Il dibattito sulle riforme istituzionali raramente ha toccato un livello così basso come negli ultimi tempi. Forse è colpa della pesante delegittimazione in cui è finito questo Parlamento, ma una cosa è certa: non si affrontano i veri nodi del nostro sistema, si rincorrono spauracchi tipo l’abolizione delle Province – come se fossero l’origine di tutti gli sprechi – per arrivare da ultimo alla grottesca proposta di Ainis di sostituire un ramo del Parlamento con una Camera composta da cittadini sorteggiati (Corriere della Sera del 2 gennaio), in modo da sanare la “frattura fra società civile e politica”. Più in basso di così.

Riguardo alle Province, quanto prevede la manovra “salva Italia” non solo presenta forti profili di incostituzionalità (in base all’art.118 lo Stato non può obbligare le Regioni ad assegnare alle Province solo funzioni di coordinamento), ma a fronte di un misero risparmio (circa 120 milioni di euro di stipendi ai politici) si rischia di creare una montagna di costi aggiuntivi per riorganizzare le funzioni.

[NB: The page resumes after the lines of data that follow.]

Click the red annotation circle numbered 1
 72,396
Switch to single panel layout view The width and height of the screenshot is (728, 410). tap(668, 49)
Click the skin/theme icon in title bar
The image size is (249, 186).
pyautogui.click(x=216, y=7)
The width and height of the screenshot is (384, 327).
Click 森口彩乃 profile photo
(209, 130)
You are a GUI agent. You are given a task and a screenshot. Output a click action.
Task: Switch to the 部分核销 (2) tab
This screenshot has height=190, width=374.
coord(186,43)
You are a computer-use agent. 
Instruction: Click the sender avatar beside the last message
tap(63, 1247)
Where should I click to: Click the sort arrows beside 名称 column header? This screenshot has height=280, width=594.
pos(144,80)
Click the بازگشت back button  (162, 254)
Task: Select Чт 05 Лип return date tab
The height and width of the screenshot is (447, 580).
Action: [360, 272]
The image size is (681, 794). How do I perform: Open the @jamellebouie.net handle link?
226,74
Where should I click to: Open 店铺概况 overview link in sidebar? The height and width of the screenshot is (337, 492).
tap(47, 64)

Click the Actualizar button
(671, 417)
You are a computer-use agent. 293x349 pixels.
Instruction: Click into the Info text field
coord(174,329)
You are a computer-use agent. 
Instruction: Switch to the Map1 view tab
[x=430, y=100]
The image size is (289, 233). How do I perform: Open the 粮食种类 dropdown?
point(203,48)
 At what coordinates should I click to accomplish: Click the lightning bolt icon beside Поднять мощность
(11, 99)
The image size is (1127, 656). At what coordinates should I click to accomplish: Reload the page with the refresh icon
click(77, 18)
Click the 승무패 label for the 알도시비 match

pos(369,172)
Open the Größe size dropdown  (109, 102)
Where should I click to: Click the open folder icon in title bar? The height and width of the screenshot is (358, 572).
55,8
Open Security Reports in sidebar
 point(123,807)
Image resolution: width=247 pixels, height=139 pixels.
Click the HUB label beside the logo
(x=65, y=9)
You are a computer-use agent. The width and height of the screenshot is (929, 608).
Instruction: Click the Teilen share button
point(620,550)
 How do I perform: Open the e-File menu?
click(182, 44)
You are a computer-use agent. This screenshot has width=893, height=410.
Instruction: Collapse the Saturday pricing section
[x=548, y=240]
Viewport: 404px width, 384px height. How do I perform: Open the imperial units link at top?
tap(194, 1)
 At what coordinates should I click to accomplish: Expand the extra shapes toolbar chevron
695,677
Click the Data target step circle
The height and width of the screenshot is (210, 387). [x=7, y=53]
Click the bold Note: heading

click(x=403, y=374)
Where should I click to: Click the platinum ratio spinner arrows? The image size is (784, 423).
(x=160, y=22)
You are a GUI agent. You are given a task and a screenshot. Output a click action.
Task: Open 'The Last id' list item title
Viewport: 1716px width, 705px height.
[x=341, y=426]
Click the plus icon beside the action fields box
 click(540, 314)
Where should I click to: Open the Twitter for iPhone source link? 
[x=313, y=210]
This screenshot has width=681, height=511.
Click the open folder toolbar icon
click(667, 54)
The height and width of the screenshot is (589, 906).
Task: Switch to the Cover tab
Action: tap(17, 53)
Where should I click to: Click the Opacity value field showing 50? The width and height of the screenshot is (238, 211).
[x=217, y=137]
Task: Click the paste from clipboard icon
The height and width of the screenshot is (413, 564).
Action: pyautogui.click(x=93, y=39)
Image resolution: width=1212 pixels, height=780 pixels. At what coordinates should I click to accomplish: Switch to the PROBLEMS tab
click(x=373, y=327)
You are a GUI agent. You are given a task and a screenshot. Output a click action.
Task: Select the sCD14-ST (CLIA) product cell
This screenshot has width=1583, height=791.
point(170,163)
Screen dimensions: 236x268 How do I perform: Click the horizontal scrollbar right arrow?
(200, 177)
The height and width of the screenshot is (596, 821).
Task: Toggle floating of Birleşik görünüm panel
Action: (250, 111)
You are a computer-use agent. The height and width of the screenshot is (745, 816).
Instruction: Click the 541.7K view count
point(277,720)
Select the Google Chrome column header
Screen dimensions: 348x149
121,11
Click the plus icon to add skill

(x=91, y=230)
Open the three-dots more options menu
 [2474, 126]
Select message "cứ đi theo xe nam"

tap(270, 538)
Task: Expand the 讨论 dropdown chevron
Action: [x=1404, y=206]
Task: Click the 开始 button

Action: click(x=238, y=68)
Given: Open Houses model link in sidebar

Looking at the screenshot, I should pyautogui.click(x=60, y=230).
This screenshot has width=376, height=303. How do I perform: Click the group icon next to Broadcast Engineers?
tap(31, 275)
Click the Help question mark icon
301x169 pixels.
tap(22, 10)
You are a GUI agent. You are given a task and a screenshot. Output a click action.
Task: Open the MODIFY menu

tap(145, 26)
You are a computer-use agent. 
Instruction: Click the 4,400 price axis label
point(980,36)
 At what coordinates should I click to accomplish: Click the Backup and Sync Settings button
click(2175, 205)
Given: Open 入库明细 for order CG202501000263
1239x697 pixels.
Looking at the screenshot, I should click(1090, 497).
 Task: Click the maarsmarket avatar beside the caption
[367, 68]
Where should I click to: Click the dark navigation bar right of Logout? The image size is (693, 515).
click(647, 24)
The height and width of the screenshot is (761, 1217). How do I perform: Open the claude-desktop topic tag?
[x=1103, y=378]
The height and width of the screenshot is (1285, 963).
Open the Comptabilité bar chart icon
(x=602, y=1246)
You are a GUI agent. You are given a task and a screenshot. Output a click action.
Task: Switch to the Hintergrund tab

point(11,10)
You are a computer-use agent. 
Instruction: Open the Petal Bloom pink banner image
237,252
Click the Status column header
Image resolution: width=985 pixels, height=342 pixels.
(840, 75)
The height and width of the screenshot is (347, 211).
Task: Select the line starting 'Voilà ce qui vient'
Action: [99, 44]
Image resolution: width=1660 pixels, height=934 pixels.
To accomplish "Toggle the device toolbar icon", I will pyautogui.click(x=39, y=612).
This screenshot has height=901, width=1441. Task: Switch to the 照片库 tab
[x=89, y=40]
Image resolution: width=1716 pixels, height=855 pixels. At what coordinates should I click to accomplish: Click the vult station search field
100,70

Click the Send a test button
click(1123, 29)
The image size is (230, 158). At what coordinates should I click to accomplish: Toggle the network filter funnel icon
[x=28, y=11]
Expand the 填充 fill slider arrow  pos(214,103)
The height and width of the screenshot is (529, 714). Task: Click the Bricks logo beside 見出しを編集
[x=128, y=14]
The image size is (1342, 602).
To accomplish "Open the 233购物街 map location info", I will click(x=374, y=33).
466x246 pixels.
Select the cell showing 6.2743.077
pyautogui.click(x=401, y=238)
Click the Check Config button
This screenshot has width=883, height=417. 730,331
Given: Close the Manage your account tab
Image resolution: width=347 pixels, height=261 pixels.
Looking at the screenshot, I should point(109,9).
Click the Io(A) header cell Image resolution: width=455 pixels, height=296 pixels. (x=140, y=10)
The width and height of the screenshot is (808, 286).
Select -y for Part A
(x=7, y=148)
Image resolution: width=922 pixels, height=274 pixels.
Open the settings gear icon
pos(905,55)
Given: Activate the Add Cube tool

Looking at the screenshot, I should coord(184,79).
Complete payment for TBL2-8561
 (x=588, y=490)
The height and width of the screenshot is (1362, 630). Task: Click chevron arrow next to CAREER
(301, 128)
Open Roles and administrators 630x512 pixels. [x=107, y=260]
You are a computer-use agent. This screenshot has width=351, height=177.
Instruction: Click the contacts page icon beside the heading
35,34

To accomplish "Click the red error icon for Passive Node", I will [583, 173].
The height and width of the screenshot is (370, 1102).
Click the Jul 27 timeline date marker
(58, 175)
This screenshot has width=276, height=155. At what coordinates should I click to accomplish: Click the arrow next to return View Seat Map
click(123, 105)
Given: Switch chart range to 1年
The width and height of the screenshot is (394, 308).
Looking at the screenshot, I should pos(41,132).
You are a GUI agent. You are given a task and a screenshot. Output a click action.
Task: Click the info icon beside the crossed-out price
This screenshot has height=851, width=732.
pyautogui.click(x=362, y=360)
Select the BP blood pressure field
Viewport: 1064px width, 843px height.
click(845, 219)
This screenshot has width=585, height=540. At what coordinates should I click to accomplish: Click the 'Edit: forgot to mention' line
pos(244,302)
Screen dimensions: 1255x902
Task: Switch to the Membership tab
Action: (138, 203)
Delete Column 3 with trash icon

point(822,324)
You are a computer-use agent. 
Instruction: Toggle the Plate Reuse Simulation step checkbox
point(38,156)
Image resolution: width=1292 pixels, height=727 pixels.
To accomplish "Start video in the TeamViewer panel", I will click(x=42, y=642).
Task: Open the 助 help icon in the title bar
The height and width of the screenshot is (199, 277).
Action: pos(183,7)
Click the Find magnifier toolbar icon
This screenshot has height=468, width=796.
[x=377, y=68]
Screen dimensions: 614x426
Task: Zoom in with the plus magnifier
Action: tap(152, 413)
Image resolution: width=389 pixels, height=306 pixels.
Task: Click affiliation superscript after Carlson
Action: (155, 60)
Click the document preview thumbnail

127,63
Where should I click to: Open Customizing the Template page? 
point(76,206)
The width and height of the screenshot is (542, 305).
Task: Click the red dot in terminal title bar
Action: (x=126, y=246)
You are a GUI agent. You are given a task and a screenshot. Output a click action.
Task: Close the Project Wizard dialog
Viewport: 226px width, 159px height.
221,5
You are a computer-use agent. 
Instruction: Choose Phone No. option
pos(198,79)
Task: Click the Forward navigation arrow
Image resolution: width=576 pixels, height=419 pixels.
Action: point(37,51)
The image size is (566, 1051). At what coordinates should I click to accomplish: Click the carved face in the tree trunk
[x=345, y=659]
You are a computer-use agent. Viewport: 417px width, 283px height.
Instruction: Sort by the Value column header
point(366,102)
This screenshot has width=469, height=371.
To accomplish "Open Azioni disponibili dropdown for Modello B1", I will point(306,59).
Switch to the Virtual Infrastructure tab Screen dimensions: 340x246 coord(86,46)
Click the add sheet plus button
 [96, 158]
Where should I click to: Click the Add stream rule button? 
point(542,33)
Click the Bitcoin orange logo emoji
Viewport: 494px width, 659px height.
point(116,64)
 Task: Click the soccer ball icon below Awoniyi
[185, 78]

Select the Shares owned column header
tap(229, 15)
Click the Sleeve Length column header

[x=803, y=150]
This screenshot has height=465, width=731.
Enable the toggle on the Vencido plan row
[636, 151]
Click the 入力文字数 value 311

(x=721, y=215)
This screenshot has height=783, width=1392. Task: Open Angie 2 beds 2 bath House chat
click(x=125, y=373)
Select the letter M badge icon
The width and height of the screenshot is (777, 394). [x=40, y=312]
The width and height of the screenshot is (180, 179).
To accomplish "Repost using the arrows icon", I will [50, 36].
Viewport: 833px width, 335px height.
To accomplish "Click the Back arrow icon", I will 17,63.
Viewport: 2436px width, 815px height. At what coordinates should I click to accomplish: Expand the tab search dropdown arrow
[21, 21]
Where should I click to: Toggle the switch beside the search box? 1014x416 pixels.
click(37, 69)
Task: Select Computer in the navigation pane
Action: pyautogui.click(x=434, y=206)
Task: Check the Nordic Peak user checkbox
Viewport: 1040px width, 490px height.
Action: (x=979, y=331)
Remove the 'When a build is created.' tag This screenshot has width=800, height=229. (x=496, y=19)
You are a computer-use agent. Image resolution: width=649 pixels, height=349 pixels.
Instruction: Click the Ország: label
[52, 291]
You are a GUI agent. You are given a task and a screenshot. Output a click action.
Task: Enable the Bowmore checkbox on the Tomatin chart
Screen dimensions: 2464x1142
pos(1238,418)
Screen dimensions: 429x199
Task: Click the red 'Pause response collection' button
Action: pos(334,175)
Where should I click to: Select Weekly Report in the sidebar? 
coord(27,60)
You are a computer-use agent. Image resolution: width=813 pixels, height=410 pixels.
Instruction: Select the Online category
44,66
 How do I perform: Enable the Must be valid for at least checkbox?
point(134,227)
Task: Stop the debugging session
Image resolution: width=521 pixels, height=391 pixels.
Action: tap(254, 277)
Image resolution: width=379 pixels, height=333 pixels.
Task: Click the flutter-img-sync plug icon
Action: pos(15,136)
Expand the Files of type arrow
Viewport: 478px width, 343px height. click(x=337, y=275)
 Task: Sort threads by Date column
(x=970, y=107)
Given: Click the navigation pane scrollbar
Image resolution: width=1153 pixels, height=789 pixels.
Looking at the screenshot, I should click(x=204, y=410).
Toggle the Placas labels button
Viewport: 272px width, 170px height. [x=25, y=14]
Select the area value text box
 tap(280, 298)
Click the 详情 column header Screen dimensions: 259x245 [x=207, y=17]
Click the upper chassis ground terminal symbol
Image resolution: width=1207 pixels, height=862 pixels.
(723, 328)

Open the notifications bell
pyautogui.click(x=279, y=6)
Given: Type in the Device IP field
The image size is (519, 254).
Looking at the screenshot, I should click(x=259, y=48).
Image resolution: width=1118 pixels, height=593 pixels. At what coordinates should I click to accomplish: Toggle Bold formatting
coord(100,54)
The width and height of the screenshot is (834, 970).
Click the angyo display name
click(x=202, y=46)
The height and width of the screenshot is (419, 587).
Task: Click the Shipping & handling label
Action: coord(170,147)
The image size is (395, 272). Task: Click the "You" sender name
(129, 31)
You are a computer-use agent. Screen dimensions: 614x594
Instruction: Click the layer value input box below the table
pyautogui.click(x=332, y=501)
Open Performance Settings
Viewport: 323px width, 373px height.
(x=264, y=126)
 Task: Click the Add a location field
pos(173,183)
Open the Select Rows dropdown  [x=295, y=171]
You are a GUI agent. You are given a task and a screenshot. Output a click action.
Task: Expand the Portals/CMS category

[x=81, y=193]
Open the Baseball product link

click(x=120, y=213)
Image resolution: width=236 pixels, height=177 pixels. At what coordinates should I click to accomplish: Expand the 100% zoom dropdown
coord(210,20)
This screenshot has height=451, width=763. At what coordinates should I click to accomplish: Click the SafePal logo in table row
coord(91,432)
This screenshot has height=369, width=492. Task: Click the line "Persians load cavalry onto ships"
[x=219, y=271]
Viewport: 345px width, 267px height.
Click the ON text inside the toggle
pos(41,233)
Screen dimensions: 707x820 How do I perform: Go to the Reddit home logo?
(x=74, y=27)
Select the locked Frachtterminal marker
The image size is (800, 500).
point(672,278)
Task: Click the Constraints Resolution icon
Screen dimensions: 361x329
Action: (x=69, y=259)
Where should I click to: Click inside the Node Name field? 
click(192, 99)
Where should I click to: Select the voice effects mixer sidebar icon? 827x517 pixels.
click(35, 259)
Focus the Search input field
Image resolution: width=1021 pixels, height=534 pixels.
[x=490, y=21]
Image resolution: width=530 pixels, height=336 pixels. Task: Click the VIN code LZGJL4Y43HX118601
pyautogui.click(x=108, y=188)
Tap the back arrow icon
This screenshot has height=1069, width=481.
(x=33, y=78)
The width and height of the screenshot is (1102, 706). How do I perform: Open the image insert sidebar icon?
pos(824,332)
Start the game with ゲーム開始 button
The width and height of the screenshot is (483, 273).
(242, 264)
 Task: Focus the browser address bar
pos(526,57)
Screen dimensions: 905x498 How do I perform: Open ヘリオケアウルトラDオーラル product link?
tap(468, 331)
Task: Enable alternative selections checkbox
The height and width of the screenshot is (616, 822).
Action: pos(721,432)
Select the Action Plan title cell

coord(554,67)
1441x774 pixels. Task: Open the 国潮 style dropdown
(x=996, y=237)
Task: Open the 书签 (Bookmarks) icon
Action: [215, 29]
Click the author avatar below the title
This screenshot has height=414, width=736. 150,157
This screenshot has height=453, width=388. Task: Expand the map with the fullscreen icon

In Piemonte il 60 per cento dei Comuni è sotto i mille abitanti: in questo contesto come è pensabile gestire le strade senza un ente intermedio?

Il vero tema quindi, invece dei diktat a tavolino di qualche burocrate europeo, sarebbe un serio riassetto del nostro sistema istituzionale. I nodi sono numerosi. Primo: la mancanza di un Senato federale (altro che la Camera dei cittadini!) è fonte di costi spaventosi. Il bicameralismo perfetto italiano è ormai una rarità costituzionale, sopravvissuta, con caratteristiche simili, solo in qualche minore Stato africano. Circa mille parlamentari con le stesse funzioni sono un assurdo in un sistema che con la riforma costituzionale del 2001 ha decentrato competenze legislative con una cifra paragonabile a quella del Canada.

Non si tratta tanto del costo diretto: il bilancio del Senato è di circa 600 milioni. Si tratta dei ben più imponenti costi indiretti che derivano dall’ingestibilità del pasticciato assetto “pseudo federale” della riforma del 2001. Da allora è esploso il contenzioso costituzionale tra Stato e Regioni: se nel 2000 si contavano solo 25 ricorsi, nel 2002 sono diventati 95, nel 2004 si è giunti a 115; nel 2010 sono stati decisi 141 ricorsi. Intorno ad ogni ricorso si perdono fiumi di risorse: sono riforme che rimangono bloccate, decisioni che non possono essere prese, investimenti pubblici e privati che non possono essere realizzati.